On Sunday 12 November 2006 12:43, K.J. Petrie (Instabook) wrote:
I have a domain. Let's call it example.com, and I have an ISP (call them
dirtcheapbroadband.net). Dirtcheapbroadband give me a POP mailbox as part
of the service at myname(_at_)dirtcheapbroadband(_dot_)net(_dot_) However, I
want to send
and receive mail as anything(_at_)example(_dot_)com(_dot_) So I set up an
account with
domainparkingishere.net to forward all mail addressed to
*(_at_)example(_dot_)com to
myname(_at_)dirtcheapbroadband(_dot_)net(_dot_) I send my outgoing mail
through
dirtcheapbroadband.net's server, which doesn't seem to mind my From
identity not being a dirtcheapbroadband.net one.
I suspect that you will find that dirtcheapbroadband.net will eventually
notice too much spam coming from domainparkingishere.net and block them.
I used to do this for my father via my domain host to his AOL account.
Eventually my webserver got blocked by AOL.
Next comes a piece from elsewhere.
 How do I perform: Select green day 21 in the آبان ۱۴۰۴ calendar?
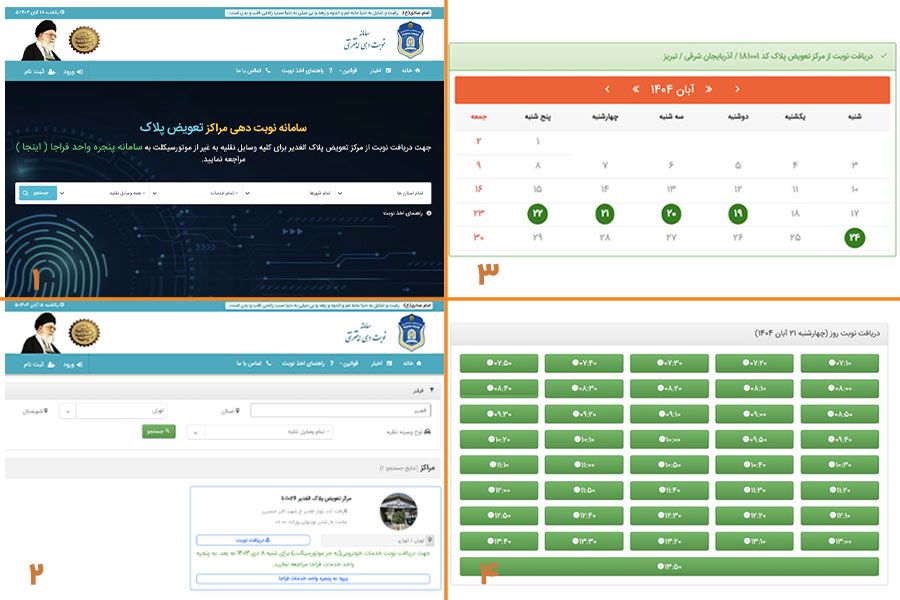pyautogui.click(x=605, y=214)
It's a much easier solution to pick a domain host that offers mailboxes and
pop the mail direct from there. If you really want it all delivered to you
locally, you can use something like fetchmail to pull all the messages to
you.
I see your point, but I think that you are missing one important issue...
The relationship between the forwarder and the receiver is a trust
relationship. If your ISP gave you an option to whitelist certain
forwarders, it would be based on your trust of the forwarder. If they did it
globally, it would be based on their trust of the forwarder. Such trust
relationships cannot be established via a standardized protocol.